*ACTION ITEM*.
All lines in the entries below that hold "Given" make up the answer.
== ENTRIES SUPPLIED
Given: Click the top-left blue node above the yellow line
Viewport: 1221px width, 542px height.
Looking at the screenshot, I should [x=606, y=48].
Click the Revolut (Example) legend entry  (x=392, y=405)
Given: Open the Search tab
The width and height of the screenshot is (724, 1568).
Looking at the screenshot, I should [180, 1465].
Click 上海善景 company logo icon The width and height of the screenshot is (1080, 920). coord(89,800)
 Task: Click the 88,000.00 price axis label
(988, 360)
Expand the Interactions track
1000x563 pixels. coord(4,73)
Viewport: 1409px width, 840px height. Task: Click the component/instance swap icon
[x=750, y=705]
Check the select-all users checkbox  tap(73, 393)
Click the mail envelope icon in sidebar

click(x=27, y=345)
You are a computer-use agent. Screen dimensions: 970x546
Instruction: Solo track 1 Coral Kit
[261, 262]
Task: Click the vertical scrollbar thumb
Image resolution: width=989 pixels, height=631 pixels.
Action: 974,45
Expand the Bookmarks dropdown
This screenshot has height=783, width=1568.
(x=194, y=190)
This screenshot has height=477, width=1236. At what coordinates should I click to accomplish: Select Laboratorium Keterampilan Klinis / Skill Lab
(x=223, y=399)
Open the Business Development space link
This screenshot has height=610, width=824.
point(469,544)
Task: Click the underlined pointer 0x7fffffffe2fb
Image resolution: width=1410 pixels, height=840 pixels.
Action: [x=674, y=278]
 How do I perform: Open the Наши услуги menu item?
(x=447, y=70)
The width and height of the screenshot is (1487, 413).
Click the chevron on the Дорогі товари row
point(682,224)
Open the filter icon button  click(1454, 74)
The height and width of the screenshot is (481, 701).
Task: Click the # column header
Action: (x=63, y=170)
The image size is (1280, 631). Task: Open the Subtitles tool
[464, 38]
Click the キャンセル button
====
*ANSWER BOX*.
Given: Click the top-left blue node above the yellow line
Given: Open the Search tab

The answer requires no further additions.